Gender Pay Reporting (Gender Pay Gap Reporting) under the Equality Act 2010 (Gender Pay Gap Information) Regulations 2017, made it a legal requirement for all employers of 250 or more people to report publicly on the differences in the aggregate pay and bonuses of their male and female employees.

Under this legislation, we make calculations based on colleague gender using our existing HR and payroll records each April. As part of the process, we carry out several sets of predetermined calculations without publishing any individual colleague data.

The purpose of Gender Pay Reporting is to increase transparency, which the Government hopes will, in turn, encourage organisations to act on any gender pay disparity they may identify.

Gender Pay Reporting shows the differences in the average pay (mean and median) between male and female employees.
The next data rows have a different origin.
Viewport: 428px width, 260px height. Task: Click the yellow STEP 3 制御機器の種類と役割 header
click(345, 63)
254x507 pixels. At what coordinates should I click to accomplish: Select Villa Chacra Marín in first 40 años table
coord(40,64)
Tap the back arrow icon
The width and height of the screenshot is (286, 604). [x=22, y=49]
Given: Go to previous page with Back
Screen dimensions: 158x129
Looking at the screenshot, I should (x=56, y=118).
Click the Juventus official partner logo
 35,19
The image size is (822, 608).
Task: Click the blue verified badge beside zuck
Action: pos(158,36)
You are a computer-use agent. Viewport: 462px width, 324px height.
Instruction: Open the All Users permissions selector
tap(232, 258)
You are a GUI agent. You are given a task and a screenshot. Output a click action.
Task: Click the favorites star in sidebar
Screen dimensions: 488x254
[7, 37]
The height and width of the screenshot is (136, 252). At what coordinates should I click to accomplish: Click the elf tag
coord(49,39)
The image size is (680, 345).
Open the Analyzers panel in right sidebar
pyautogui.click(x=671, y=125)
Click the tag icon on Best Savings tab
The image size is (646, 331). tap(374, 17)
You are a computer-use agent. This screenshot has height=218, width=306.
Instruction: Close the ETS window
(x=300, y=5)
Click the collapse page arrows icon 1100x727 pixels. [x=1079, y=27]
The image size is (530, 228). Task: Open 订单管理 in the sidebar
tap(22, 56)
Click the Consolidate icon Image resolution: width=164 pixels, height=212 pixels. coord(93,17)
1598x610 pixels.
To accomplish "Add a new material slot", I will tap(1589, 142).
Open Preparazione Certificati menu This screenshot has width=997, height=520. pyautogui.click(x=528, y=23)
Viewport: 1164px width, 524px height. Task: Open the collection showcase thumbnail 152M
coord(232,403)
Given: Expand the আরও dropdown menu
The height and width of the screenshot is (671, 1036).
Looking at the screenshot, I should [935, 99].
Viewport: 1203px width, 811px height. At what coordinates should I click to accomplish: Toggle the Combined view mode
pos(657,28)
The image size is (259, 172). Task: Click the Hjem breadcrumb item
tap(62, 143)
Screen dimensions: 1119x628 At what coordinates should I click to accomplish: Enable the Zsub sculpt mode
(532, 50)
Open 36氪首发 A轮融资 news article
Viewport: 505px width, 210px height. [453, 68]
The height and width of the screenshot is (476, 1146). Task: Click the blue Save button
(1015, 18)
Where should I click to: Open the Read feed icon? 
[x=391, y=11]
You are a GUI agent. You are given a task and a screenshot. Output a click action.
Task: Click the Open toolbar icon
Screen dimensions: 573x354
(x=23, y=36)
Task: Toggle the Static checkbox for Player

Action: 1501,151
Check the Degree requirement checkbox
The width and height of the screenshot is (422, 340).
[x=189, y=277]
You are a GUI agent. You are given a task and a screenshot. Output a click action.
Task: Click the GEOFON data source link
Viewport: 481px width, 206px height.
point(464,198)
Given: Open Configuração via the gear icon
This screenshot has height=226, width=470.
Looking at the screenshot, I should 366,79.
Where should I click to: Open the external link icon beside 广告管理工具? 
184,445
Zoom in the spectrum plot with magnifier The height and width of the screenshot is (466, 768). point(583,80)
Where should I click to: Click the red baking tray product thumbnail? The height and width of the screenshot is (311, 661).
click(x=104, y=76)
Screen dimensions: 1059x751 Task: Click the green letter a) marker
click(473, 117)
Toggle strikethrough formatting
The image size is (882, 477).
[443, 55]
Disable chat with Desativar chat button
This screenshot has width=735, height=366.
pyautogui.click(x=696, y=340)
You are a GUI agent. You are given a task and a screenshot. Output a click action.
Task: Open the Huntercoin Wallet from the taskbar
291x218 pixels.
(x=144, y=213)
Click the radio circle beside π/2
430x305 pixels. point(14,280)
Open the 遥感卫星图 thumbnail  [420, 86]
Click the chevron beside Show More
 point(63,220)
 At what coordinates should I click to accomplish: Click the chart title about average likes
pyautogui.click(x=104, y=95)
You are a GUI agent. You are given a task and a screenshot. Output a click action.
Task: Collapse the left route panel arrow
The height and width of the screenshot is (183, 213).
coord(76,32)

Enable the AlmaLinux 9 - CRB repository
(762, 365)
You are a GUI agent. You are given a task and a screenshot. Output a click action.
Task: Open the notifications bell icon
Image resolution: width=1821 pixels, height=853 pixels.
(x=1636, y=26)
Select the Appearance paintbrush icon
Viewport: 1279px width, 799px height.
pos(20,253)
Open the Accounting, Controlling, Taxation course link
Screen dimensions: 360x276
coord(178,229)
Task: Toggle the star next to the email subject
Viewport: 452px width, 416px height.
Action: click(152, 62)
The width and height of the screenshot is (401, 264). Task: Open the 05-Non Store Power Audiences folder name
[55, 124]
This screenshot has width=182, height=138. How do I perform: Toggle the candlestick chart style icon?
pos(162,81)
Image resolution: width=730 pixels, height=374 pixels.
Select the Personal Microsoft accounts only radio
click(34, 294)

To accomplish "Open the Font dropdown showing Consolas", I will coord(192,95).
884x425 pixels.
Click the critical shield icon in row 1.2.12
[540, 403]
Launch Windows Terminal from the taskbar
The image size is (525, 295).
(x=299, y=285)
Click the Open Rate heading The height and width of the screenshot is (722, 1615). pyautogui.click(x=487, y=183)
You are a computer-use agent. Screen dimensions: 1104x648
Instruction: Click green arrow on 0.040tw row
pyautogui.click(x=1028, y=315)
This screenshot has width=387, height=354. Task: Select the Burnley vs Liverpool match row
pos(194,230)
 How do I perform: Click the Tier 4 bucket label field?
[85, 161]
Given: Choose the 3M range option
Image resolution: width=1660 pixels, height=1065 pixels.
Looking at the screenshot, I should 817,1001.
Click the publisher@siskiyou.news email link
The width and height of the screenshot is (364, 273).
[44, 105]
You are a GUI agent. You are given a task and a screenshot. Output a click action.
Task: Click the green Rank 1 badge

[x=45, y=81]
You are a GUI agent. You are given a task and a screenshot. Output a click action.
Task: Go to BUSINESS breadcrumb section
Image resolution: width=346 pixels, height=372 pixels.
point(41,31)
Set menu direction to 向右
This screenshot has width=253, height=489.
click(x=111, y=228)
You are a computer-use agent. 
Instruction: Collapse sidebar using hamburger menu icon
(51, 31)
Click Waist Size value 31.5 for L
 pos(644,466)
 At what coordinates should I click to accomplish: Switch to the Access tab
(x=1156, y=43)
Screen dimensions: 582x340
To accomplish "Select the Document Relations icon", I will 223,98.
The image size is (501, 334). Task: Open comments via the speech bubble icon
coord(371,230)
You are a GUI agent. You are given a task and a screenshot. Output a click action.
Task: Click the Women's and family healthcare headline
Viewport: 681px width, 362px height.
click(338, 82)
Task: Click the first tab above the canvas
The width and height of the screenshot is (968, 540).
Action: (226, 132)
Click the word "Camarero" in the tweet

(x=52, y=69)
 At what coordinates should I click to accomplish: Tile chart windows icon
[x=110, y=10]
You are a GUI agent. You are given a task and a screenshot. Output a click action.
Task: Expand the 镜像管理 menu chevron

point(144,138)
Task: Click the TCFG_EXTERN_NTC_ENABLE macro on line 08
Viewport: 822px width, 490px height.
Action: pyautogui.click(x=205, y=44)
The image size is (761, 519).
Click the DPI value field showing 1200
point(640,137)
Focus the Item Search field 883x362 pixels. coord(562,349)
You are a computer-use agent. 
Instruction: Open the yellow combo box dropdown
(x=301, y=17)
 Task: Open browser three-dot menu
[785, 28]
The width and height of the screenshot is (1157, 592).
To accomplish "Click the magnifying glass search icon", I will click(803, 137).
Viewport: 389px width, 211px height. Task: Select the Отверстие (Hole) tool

If a workplace has a particularly high gender pay gap, this can indicate there may be some equality issues; the different calculations we carry out aim to help identify exactly where those issues are.

Gender Pay Gap Reporting is not the same as an equal pay audit. Equal pay audits look at the difference between male and female employees who carry out the same job, similar job or work of equal value. It is unlawful to pay people unequally because they are a male or female.

Who Is Included?

For the purposes of Gender Pay Reporting, the definition of who should be included is defined in The Equality Act 2010. This is known as an 'extended' definition and includes: Employees with a contract of employment.